*TASK OBJECTIVE*:
Which lines run from the one containing "OK pour moi (370, 2347)" through the end of the data? Write them out exactly, with the pictures left out.

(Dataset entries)
:::::
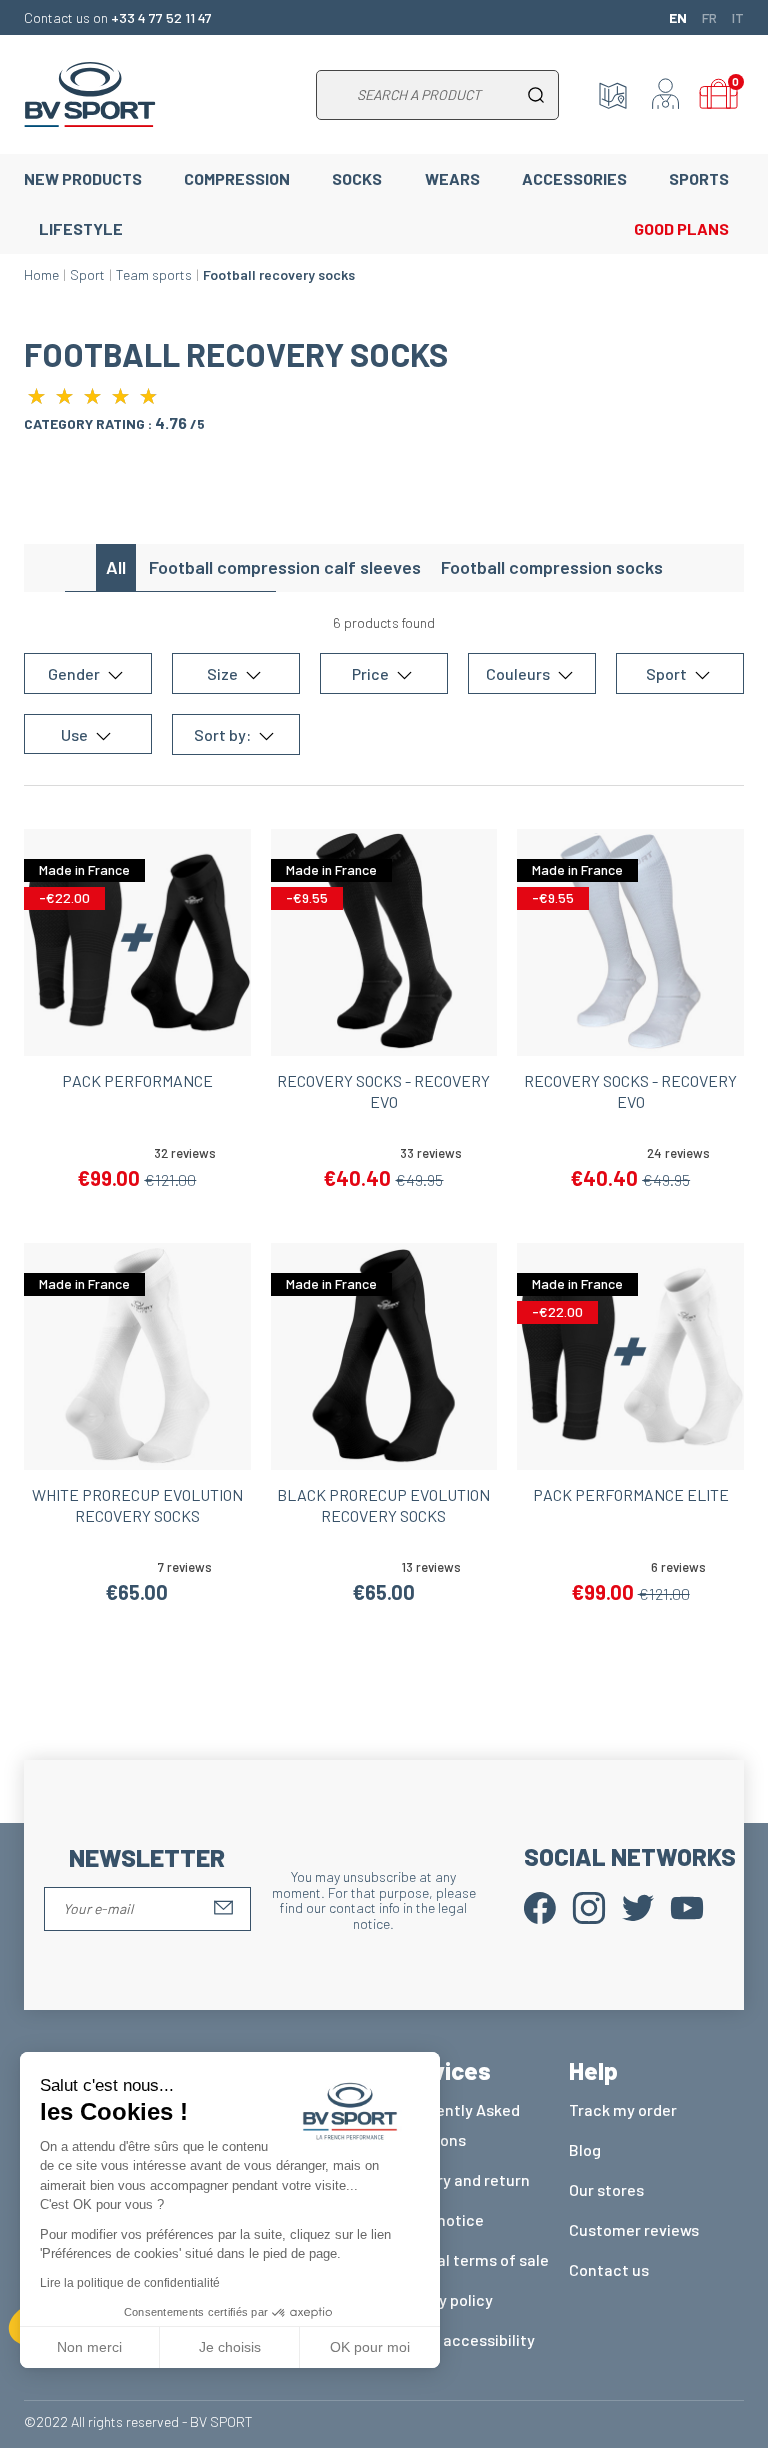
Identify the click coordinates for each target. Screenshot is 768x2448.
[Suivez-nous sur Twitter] (638, 1906)
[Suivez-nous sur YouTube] (687, 1906)
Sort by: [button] (224, 734)
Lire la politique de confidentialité (130, 2283)
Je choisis (230, 2347)
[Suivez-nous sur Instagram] (589, 1906)
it (738, 17)
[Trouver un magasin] (613, 95)
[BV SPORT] (90, 92)
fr (709, 17)
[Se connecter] (666, 95)
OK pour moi (370, 2347)
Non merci (89, 2347)
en (678, 17)
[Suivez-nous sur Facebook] (540, 1906)
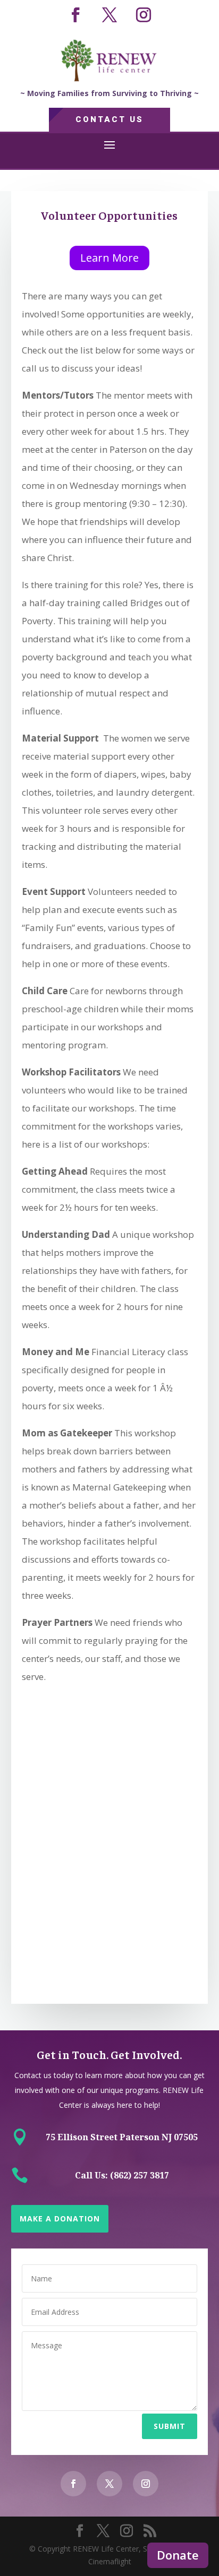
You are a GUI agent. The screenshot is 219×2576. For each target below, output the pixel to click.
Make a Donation (60, 2218)
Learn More (109, 258)
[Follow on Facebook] (75, 15)
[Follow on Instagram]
:::::
*ANSWER AREA*:
OK pour moi (370, 2347)
Non merci (89, 2347)
en (678, 17)
[Suivez-nous sur Facebook] (540, 1906)
You are a GUI agent. The screenshot is 219×2576. For each target below, output the pixel to click.
Make a Donation (60, 2218)
Learn More (109, 258)
[Follow on Facebook] (75, 15)
[Follow on Instagram]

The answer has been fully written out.